CatmaProject#
- class CatmaProject(project_name, projects_directory='./', included_acs=None, excluded_acs=None, ac_filter_keyword=None, load_from_gitlab=False, gitlab_access_token=None, backup_directory='./')#
Bases:
objectClass that represents a CATMA project including all documents, tagsets and annotation collections.
You can either load the project from a local Git clone or you can load it directly from GitLab after generating an access token in the CATMA GUI. See the examples in the docs for details.
- Parameters
project_name (str) – The CATMA project name. Defaults to None.
projects_directory (str, optional) – The directory where your CATMA projects are located. Defaults to ‘./’.
included_acs (list, optional) – All annotation collections that should get loaded. If annotation collections are neither included nor excluded all annotation collections get loaded. Defaults to None.
excluded_acs (list, optional) – Annotation collections that should not get loaded. Defaults to None.
ac_filter_keyword (str, bool) – Only annotation collections with the given keyword get loaded.
load_from_gitlab (bool, optional) – Whether the CATMA project should be loaded directly from CATMA’s GitLab backend. Defaults to False.
gitlab_access_token (str, optional) – The private CATMA GitLab access token. Defaults to None.
backup_directory (str, optional) – The directory where your project clone should be located. Defaults to ‘./’.
- Raises
FileNotFoundError – If the local or remote CATMA project was not found.
- uuid: str#
The project’s UUID.
- projects_directory: str#
The directory where the project is located.
- name: str#
The project’s name.
- tagsets: List[gitma.tagset.Tagset]#
List of gitma.Tagset objects.
- tagset_dict: Dict[str, gitma.tagset.Tagset]#
Dictionary of the project’s tagsets with the UUIDs as keys and gitma.Tagset objects as values.
- texts: List[gitma.text.Text]#
List of the gitma.Text objects.
- text_dict: Dict[str, gitma.text.Text]#
Dictionary of the project’s texts with titles as keys and gitma.Text objects as values.
- annotation_collections: List[gitma.annotation_collection.AnnotationCollection]#
List of gitma.AnnotationCollection objects.
- ac_dict: Dict[str, gitma.annotation_collection.AnnotationCollection]#
Dictionary of the project’s annotation collections with names as keys and gitma.AnnotationCollection objects as values.
- to_json(annotation_collections='all', rename_dict=None, included_tags=None, directory='./')#
Saves all annotations as a single JSON file.
- Parameters
annotation_collections (Union[List[str], str], optional) – Parameter to define the exported annotation collections.
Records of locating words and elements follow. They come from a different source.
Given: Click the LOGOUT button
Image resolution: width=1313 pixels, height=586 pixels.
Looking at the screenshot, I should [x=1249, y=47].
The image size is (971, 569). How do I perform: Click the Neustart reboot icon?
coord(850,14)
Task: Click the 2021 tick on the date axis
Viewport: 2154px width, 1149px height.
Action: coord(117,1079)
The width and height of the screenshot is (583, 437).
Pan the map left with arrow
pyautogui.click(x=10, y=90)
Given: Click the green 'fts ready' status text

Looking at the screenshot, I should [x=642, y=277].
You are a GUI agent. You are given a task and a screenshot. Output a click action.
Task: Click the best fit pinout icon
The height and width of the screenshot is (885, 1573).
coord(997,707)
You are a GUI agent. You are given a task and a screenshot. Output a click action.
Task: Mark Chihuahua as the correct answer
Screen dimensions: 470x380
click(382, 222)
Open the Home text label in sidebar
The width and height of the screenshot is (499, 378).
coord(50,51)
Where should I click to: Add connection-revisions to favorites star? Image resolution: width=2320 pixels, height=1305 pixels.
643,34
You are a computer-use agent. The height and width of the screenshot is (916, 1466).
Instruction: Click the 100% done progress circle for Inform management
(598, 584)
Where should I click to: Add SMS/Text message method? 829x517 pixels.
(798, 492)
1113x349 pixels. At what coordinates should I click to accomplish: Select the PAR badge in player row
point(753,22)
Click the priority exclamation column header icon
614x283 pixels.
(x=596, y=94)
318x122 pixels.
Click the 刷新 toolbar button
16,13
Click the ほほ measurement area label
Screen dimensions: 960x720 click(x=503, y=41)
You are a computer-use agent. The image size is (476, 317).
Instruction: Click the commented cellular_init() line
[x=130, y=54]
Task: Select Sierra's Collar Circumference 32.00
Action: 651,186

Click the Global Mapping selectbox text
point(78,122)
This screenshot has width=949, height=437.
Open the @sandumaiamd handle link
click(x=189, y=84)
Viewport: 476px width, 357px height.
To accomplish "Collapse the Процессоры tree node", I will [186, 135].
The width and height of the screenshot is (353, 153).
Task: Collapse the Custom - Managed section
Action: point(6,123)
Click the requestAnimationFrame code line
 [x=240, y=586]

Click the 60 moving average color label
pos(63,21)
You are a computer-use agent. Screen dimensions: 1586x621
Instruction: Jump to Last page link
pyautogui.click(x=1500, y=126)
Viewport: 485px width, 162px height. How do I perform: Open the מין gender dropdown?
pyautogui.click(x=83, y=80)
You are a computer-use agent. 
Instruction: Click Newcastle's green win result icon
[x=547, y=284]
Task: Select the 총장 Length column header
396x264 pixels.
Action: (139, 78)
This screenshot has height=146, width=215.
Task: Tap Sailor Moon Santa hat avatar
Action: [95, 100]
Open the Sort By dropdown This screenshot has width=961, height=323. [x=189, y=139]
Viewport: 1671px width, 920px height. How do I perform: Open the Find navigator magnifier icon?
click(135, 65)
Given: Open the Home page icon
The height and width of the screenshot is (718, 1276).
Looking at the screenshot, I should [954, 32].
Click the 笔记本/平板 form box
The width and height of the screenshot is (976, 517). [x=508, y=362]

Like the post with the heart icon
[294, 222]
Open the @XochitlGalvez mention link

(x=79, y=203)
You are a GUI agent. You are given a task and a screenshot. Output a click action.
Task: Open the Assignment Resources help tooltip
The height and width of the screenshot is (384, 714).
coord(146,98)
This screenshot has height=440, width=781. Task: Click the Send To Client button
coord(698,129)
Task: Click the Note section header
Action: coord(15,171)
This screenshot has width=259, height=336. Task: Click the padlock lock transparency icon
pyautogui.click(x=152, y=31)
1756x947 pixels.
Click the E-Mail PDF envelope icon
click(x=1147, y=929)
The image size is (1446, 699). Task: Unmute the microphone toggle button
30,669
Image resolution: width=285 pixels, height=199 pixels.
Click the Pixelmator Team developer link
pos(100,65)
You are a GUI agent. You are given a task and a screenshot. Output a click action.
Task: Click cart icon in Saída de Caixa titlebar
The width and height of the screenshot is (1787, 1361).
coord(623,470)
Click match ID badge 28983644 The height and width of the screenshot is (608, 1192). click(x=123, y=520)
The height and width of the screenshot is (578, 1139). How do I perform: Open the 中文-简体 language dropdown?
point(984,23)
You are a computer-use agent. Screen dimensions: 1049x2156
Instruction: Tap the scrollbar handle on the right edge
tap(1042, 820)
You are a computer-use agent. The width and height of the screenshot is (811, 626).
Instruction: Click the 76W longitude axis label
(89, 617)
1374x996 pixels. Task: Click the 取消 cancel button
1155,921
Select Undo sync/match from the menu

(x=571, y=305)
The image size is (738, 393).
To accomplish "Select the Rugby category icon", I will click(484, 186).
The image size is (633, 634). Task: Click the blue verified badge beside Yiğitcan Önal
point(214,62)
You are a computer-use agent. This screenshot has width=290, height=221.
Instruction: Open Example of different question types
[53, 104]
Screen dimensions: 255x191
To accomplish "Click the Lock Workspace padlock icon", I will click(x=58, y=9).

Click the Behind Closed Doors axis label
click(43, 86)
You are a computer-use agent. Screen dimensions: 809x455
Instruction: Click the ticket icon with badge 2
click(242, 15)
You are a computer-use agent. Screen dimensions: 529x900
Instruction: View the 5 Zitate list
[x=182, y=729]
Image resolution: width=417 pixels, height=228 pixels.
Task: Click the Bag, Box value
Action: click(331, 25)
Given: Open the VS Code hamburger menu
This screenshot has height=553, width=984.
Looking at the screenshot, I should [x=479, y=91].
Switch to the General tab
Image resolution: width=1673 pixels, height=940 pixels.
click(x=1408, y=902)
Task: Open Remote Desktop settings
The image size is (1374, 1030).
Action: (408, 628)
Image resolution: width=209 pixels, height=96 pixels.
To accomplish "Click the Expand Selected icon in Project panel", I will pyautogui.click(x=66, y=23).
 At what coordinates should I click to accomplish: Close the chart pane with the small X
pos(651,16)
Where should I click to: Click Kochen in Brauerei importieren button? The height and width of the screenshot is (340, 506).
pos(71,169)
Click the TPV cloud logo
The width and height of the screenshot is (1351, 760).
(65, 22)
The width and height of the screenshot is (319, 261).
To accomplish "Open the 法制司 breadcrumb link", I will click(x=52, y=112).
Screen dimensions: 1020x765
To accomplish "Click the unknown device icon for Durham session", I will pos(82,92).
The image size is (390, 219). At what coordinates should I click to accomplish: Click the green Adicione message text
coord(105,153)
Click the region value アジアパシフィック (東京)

Defaults to ‘all’.
rename_dict (Union[Dict[str, str], None], optional) – Dictionary to rename annotation collections. Defaults to None.
included_tags (Union[list, None]) – Tags included in the annotations list. If
Noneall tags are included. Defaults to None.directory (str) – Backup directory. Defaults to ‘./’.
- update()#
Updates local git folder and reloads CatmaProject.
Warning: This method can only be used if you have Git installed.
- annotations()#
Generator that yields all annotations as gitma.annotation.Annotation objects.
- Yields
Annotation – gitma.annotation.Annotation
- all_tags()#
Generator that yields all tags as gitma.tag.Tag objects.
- Yields
Tag – gitma.tag.Tag
- stats()#
Shows some CATMA project stats.
- Returns
DataFrame with project’s stats sorted by the annotation collection names.
- Return type
pd.DataFrame
- write_annotation_json(text_title, annotation_collection_name, tagset_name, tag_name, start_points, end_points, property_annotations, author)#
Function to write a new annotation into this project.
- Parameters
text_title (str) – The text title.
annotation_collection_name (str) – The name of the target annotation collection.
tagset_name (str) – The tagset’s name.
tag_name (str) – The tag’s name.
start_points (list) – The start points of the annotation spans.
end_points (list) – The end points of the annotation spans.
property_annotations (dict) – A dictionary with property names mapped to value lists.
author (str) – The annotation’s author.
- create_gold_annotations(ac_1_name, ac_2_name, gold_ac_name, excluded_tags=None, min_overlap=1.0, same_tag=True, copy_property_values_if_equal=True, push_to_gitlab=False)#
Searches for matching annotations in two annotation collections of this project and copies all matches into a third annotation collection. By default, property values are copied when they are exactly the same for matching annotations.
- Parameters
ac_1_name (str) – The name of the first annotation collection.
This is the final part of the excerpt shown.